_THE PROBLEM_
Revise the items below so that every "Image resolution" becomes "Display resolution", and copy out all the other text unchanged.
#####
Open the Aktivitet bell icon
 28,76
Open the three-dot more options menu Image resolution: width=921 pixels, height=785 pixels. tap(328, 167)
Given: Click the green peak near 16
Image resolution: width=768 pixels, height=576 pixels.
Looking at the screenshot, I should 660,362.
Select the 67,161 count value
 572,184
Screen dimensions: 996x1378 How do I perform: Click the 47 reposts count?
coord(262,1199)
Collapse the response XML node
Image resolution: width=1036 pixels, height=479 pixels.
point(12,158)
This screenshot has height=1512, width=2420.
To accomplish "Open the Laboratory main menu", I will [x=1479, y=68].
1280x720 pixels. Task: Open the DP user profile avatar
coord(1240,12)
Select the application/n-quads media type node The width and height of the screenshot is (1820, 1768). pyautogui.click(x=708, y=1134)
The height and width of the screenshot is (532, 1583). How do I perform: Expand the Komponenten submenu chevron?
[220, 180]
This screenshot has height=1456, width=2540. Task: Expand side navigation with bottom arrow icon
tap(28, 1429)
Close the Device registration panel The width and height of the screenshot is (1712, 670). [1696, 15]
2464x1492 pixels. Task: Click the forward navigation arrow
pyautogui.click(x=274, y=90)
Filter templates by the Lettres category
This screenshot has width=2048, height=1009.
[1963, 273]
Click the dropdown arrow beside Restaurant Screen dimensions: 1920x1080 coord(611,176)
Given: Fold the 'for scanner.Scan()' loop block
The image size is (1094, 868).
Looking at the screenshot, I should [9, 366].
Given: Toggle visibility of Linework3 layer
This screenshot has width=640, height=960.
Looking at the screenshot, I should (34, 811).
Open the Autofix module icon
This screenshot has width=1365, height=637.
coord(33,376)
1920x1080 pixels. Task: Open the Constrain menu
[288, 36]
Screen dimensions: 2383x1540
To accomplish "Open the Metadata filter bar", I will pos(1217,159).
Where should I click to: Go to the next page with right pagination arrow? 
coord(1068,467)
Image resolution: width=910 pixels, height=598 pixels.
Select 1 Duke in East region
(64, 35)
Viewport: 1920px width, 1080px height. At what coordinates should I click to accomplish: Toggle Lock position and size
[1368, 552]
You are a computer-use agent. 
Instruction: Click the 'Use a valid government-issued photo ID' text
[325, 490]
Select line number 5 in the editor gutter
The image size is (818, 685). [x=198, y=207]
#####
_RESULT FOR THIS EXERCISE_
Open the Aktivitet bell icon
 28,76
Open the three-dot more options menu Display resolution: width=921 pixels, height=785 pixels. tap(328, 167)
Given: Click the green peak near 16
Display resolution: width=768 pixels, height=576 pixels.
Looking at the screenshot, I should 660,362.
Select the 67,161 count value
 572,184
Screen dimensions: 996x1378 How do I perform: Click the 47 reposts count?
coord(262,1199)
Collapse the response XML node
Display resolution: width=1036 pixels, height=479 pixels.
point(12,158)
This screenshot has height=1512, width=2420.
To accomplish "Open the Laboratory main menu", I will [x=1479, y=68].
1280x720 pixels. Task: Open the DP user profile avatar
coord(1240,12)
Select the application/n-quads media type node The width and height of the screenshot is (1820, 1768). pyautogui.click(x=708, y=1134)
The height and width of the screenshot is (532, 1583). How do I perform: Expand the Komponenten submenu chevron?
[220, 180]
This screenshot has height=1456, width=2540. Task: Expand side navigation with bottom arrow icon
tap(28, 1429)
Close the Device registration panel The width and height of the screenshot is (1712, 670). [1696, 15]
2464x1492 pixels. Task: Click the forward navigation arrow
pyautogui.click(x=274, y=90)
Filter templates by the Lettres category
This screenshot has width=2048, height=1009.
[1963, 273]
Click the dropdown arrow beside Restaurant Screen dimensions: 1920x1080 coord(611,176)
Given: Fold the 'for scanner.Scan()' loop block
The image size is (1094, 868).
Looking at the screenshot, I should [9, 366].
Given: Toggle visibility of Linework3 layer
This screenshot has width=640, height=960.
Looking at the screenshot, I should (34, 811).
Open the Autofix module icon
This screenshot has width=1365, height=637.
coord(33,376)
1920x1080 pixels. Task: Open the Constrain menu
[288, 36]
Screen dimensions: 2383x1540
To accomplish "Open the Metadata filter bar", I will pos(1217,159).
Where should I click to: Go to the next page with right pagination arrow? 
coord(1068,467)
Display resolution: width=910 pixels, height=598 pixels.
Select 1 Duke in East region
(64, 35)
Viewport: 1920px width, 1080px height. At what coordinates should I click to accomplish: Toggle Lock position and size
[1368, 552]
You are a computer-use agent. 
Instruction: Click the 'Use a valid government-issued photo ID' text
[325, 490]
Select line number 5 in the editor gutter
The image size is (818, 685). [x=198, y=207]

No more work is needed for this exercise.